THE DATA
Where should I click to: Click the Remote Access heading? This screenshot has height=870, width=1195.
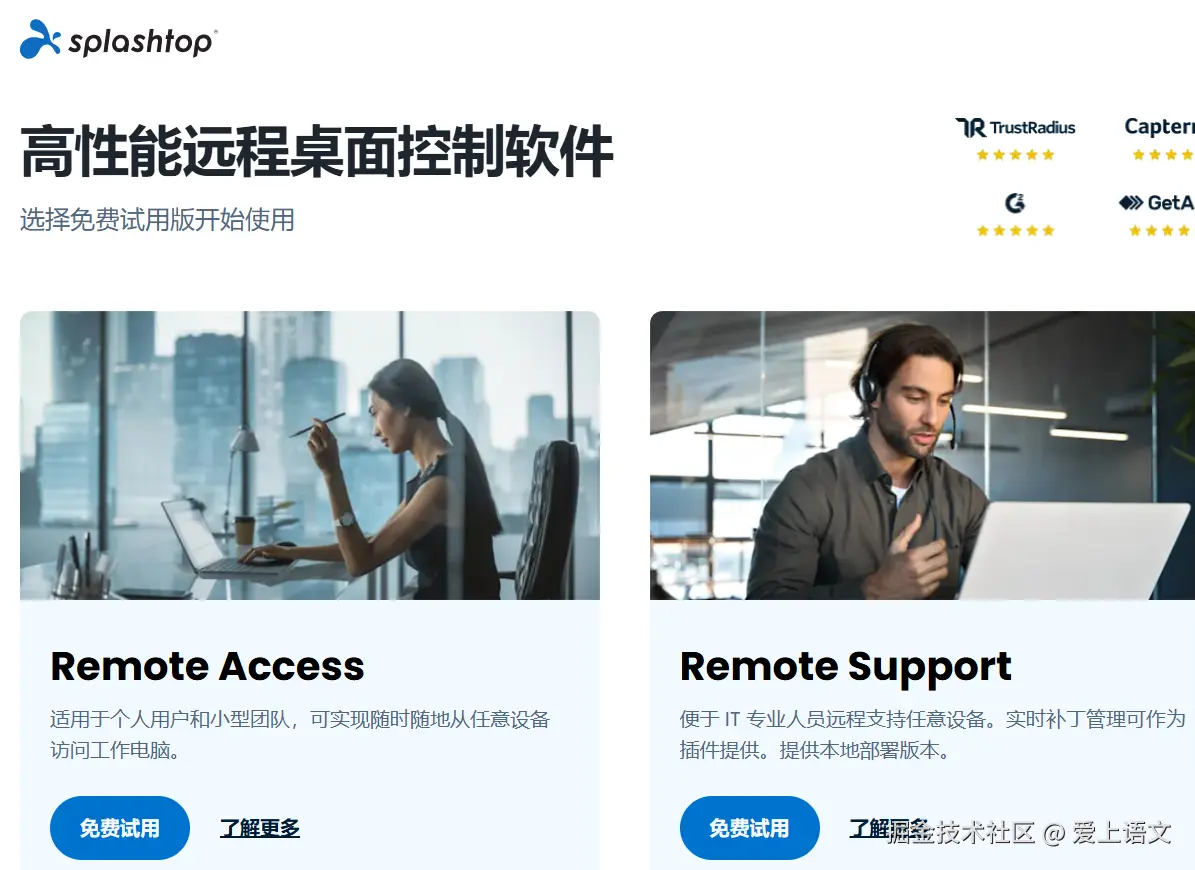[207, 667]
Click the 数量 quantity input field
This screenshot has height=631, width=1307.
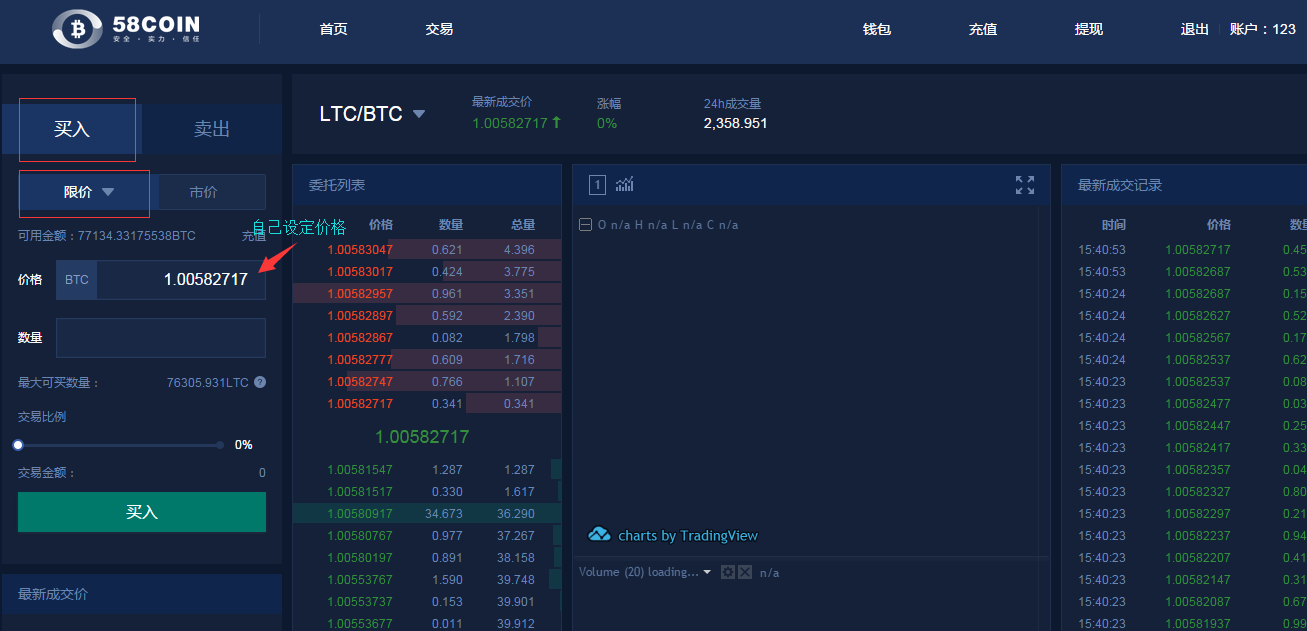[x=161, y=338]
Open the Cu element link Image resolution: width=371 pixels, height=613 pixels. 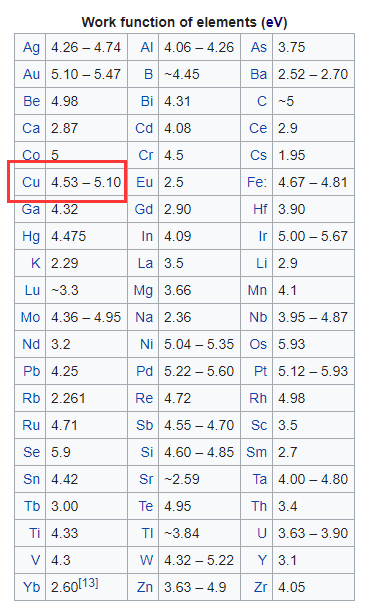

WHAT THE TASK REQUIRES
Write out the whole listing verbatim, images excluded.

RESPONSE BOX
Where should I click to: Click the Remote Access heading? This screenshot has height=870, width=1195.
[207, 667]
Click the 数量 quantity input field
This screenshot has height=631, width=1307.
[x=161, y=338]
Open the Cu element link Image resolution: width=371 pixels, height=613 pixels. 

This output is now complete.